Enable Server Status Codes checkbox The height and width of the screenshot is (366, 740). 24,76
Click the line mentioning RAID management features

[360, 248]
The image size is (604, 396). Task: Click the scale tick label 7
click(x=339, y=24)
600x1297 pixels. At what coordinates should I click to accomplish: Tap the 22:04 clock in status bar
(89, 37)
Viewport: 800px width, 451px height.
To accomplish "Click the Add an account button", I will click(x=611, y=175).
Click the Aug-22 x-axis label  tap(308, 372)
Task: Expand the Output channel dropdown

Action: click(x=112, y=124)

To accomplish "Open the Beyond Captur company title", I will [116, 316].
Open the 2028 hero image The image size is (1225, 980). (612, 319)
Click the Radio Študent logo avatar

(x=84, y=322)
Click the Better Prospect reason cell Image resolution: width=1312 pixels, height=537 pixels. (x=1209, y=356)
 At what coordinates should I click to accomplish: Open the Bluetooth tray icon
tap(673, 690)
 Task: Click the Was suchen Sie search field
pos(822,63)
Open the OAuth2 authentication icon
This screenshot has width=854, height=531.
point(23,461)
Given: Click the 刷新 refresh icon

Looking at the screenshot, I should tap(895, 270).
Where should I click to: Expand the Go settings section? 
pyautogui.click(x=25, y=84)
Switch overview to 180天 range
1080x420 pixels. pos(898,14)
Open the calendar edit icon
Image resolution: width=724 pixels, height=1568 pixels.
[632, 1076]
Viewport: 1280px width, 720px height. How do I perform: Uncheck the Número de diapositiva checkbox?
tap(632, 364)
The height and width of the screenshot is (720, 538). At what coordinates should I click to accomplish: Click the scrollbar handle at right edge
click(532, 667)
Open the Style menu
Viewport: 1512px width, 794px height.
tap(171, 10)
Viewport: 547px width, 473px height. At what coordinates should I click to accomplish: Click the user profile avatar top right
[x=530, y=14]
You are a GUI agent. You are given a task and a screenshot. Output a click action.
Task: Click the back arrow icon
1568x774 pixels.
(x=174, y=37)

···

# EXERCISE PROMPT
Extract, from the material above, each line holding the word "will".

# COMPLETED TASK
To accomplish "Click the Add an account button", I will click(x=611, y=175).
To accomplish "Open the Beyond Captur company title", I will [116, 316].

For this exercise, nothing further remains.